Start of Block
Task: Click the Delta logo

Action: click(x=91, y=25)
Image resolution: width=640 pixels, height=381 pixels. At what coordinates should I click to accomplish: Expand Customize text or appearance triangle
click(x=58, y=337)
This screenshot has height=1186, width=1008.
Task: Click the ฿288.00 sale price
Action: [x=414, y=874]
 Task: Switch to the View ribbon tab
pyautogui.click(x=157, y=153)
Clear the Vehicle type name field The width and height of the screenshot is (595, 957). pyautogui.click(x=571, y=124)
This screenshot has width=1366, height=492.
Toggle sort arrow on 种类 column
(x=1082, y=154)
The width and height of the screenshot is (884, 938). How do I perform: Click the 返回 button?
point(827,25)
End of Block
### ASSIGNED TASK
Your task is to reproduce exactly the lines that begin with the one containing "The width and height of the screenshot is (884, 938)." and continue to the end of the data, both ends included.

### TASK SOLUTION
The width and height of the screenshot is (884, 938). How do I perform: Click the 返回 button?
point(827,25)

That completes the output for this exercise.